Exercise materials
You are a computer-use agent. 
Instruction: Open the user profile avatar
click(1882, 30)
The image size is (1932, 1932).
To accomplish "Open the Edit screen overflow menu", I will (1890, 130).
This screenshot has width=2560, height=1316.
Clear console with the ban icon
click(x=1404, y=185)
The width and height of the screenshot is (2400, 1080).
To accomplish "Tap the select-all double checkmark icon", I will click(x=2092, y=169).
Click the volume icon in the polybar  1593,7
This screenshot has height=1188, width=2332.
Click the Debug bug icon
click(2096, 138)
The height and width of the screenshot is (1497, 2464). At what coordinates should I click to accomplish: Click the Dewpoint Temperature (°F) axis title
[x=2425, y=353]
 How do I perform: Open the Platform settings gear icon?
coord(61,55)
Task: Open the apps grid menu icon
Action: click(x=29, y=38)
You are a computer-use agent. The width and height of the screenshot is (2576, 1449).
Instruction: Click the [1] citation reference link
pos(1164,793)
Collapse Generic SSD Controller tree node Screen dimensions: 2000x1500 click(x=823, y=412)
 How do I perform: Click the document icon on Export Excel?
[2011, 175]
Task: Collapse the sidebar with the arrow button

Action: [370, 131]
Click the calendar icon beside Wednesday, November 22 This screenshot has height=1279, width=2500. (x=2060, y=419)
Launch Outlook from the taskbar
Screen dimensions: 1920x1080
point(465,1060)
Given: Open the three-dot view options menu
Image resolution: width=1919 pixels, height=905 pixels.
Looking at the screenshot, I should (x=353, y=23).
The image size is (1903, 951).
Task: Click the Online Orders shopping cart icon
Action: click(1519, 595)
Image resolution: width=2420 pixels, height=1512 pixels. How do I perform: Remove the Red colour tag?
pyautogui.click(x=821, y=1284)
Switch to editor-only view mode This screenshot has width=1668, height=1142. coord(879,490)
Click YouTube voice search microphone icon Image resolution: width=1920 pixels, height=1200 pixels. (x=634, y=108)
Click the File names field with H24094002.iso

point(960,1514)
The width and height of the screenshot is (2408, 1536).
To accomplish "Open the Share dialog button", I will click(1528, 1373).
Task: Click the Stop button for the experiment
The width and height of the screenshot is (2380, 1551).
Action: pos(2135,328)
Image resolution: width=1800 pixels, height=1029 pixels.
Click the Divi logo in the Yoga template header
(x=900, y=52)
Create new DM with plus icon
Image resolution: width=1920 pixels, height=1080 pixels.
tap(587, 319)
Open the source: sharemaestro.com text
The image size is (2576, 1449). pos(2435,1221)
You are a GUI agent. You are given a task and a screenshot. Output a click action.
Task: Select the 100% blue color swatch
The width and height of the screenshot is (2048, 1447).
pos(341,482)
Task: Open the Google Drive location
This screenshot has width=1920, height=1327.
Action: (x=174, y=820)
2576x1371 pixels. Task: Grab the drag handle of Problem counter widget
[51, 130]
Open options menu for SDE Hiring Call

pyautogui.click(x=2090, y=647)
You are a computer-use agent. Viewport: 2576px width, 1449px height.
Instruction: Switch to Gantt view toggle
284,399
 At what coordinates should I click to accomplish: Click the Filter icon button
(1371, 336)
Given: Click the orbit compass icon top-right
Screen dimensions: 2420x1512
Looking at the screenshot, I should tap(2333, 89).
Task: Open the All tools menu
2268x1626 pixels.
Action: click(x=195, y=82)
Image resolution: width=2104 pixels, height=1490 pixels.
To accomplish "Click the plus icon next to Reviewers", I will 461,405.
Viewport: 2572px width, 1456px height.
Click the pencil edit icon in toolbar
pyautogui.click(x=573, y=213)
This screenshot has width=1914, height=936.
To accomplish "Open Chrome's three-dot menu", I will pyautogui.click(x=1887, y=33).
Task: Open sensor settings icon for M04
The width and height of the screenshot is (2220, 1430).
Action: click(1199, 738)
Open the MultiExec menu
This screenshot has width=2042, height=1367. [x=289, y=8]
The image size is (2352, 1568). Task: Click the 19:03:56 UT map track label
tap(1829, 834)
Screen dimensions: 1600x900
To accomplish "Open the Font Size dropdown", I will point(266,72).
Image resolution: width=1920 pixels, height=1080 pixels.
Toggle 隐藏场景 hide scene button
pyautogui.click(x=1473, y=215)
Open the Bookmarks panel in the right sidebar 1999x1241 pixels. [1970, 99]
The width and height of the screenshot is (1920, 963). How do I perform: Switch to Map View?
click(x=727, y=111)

Assigned task
Set down the whole listing once more, precisely as written.

Response
You are a computer-use agent. 
Instruction: Open the user profile avatar
click(1882, 30)
The image size is (1932, 1932).
To accomplish "Open the Edit screen overflow menu", I will (1890, 130).
This screenshot has width=2560, height=1316.
Clear console with the ban icon
click(x=1404, y=185)
The width and height of the screenshot is (2400, 1080).
To accomplish "Tap the select-all double checkmark icon", I will click(x=2092, y=169).
Click the volume icon in the polybar  1593,7
This screenshot has height=1188, width=2332.
Click the Debug bug icon
click(2096, 138)
The height and width of the screenshot is (1497, 2464). At what coordinates should I click to accomplish: Click the Dewpoint Temperature (°F) axis title
[x=2425, y=353]
 How do I perform: Open the Platform settings gear icon?
coord(61,55)
Task: Open the apps grid menu icon
Action: click(x=29, y=38)
You are a computer-use agent. The width and height of the screenshot is (2576, 1449).
Instruction: Click the [1] citation reference link
pos(1164,793)
Collapse Generic SSD Controller tree node Screen dimensions: 2000x1500 click(x=823, y=412)
 How do I perform: Click the document icon on Export Excel?
[2011, 175]
Task: Collapse the sidebar with the arrow button

Action: [370, 131]
Click the calendar icon beside Wednesday, November 22 This screenshot has height=1279, width=2500. (x=2060, y=419)
Launch Outlook from the taskbar
Screen dimensions: 1920x1080
point(465,1060)
Given: Open the three-dot view options menu
Image resolution: width=1919 pixels, height=905 pixels.
Looking at the screenshot, I should (x=353, y=23).
The image size is (1903, 951).
Task: Click the Online Orders shopping cart icon
Action: click(1519, 595)
Image resolution: width=2420 pixels, height=1512 pixels. How do I perform: Remove the Red colour tag?
pyautogui.click(x=821, y=1284)
Switch to editor-only view mode This screenshot has width=1668, height=1142. coord(879,490)
Click YouTube voice search microphone icon Image resolution: width=1920 pixels, height=1200 pixels. (x=634, y=108)
Click the File names field with H24094002.iso

point(960,1514)
The width and height of the screenshot is (2408, 1536).
To accomplish "Open the Share dialog button", I will click(1528, 1373).
Task: Click the Stop button for the experiment
The width and height of the screenshot is (2380, 1551).
Action: pos(2135,328)
Image resolution: width=1800 pixels, height=1029 pixels.
Click the Divi logo in the Yoga template header
(x=900, y=52)
Create new DM with plus icon
Image resolution: width=1920 pixels, height=1080 pixels.
tap(587, 319)
Open the source: sharemaestro.com text
The image size is (2576, 1449). pos(2435,1221)
You are a GUI agent. You are given a task and a screenshot. Output a click action.
Task: Select the 100% blue color swatch
The width and height of the screenshot is (2048, 1447).
pos(341,482)
Task: Open the Google Drive location
This screenshot has width=1920, height=1327.
Action: (x=174, y=820)
2576x1371 pixels. Task: Grab the drag handle of Problem counter widget
[51, 130]
Open options menu for SDE Hiring Call

pyautogui.click(x=2090, y=647)
You are a computer-use agent. Viewport: 2576px width, 1449px height.
Instruction: Switch to Gantt view toggle
284,399
 At what coordinates should I click to accomplish: Click the Filter icon button
(1371, 336)
Given: Click the orbit compass icon top-right
Screen dimensions: 2420x1512
Looking at the screenshot, I should tap(2333, 89).
Task: Open the All tools menu
2268x1626 pixels.
Action: click(x=195, y=82)
Image resolution: width=2104 pixels, height=1490 pixels.
To accomplish "Click the plus icon next to Reviewers", I will 461,405.
Viewport: 2572px width, 1456px height.
Click the pencil edit icon in toolbar
pyautogui.click(x=573, y=213)
This screenshot has width=1914, height=936.
To accomplish "Open Chrome's three-dot menu", I will pyautogui.click(x=1887, y=33).
Task: Open sensor settings icon for M04
The width and height of the screenshot is (2220, 1430).
Action: click(1199, 738)
Open the MultiExec menu
This screenshot has width=2042, height=1367. [x=289, y=8]
The image size is (2352, 1568). Task: Click the 19:03:56 UT map track label
tap(1829, 834)
Screen dimensions: 1600x900
To accomplish "Open the Font Size dropdown", I will point(266,72).
Image resolution: width=1920 pixels, height=1080 pixels.
Toggle 隐藏场景 hide scene button
pyautogui.click(x=1473, y=215)
Open the Bookmarks panel in the right sidebar 1999x1241 pixels. [1970, 99]
The width and height of the screenshot is (1920, 963). How do I perform: Switch to Map View?
click(x=727, y=111)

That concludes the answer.